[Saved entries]
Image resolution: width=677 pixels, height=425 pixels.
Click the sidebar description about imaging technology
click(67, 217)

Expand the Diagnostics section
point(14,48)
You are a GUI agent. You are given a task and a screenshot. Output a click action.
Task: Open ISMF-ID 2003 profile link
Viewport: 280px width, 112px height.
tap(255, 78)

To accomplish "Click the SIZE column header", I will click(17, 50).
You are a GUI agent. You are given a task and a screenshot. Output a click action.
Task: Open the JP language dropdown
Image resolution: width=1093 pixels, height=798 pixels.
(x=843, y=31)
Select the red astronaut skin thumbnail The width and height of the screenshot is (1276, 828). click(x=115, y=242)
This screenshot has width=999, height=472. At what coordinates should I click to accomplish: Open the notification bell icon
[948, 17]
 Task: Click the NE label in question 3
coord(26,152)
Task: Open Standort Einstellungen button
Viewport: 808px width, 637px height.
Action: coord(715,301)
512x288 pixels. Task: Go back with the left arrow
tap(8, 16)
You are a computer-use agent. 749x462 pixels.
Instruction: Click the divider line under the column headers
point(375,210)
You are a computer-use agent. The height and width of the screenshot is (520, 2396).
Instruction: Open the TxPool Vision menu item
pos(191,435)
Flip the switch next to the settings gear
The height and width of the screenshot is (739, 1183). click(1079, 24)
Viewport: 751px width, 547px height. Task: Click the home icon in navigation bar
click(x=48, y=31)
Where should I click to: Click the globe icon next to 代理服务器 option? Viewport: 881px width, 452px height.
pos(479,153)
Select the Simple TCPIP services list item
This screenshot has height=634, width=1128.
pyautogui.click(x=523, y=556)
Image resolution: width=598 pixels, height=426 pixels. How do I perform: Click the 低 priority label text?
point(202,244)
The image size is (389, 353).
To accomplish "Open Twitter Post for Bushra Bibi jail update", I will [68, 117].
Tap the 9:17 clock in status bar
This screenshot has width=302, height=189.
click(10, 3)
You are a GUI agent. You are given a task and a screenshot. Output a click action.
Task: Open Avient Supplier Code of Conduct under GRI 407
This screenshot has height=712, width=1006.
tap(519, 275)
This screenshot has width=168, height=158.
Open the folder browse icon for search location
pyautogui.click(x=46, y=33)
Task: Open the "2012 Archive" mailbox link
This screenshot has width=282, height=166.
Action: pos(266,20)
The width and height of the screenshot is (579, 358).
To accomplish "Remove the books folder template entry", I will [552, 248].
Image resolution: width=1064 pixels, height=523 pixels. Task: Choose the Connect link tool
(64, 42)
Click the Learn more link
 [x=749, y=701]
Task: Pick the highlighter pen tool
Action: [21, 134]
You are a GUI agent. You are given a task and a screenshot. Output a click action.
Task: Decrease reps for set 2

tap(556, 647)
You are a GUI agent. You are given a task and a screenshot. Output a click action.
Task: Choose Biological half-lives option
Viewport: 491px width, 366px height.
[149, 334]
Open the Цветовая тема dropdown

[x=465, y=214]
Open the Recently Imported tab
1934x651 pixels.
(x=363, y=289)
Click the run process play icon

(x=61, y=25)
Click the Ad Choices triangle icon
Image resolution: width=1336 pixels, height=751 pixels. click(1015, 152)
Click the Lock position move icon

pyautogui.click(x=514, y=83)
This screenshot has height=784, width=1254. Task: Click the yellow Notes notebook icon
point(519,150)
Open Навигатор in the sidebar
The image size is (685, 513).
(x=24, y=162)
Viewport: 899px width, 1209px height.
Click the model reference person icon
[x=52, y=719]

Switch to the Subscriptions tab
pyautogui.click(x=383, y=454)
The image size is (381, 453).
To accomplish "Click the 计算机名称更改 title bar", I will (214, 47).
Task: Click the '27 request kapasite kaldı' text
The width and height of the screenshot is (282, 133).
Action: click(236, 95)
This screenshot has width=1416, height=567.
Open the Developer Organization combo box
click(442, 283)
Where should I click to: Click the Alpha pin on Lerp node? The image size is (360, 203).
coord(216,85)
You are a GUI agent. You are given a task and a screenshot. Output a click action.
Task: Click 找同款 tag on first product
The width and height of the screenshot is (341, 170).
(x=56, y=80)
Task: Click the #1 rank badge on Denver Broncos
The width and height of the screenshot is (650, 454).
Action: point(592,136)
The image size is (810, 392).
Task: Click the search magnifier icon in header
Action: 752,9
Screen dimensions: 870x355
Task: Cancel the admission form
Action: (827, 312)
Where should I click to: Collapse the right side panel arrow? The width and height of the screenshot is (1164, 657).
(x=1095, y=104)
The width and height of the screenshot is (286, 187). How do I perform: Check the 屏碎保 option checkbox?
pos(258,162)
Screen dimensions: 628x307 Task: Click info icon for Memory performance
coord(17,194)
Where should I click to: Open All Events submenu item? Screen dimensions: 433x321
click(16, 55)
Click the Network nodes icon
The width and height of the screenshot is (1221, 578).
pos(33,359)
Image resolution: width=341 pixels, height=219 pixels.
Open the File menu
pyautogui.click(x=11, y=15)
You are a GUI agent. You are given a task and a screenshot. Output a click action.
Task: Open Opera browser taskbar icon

> TASK STATEMENT:
Which lines in the items above contain the string "arrow"? Pull out each of those lines and copy it in full, counting a match only when the case is the same.

> THE OUTPUT:
512x288 pixels. Task: Go back with the left arrow
Where should I click to: Collapse the right side panel arrow? The width and height of the screenshot is (1164, 657).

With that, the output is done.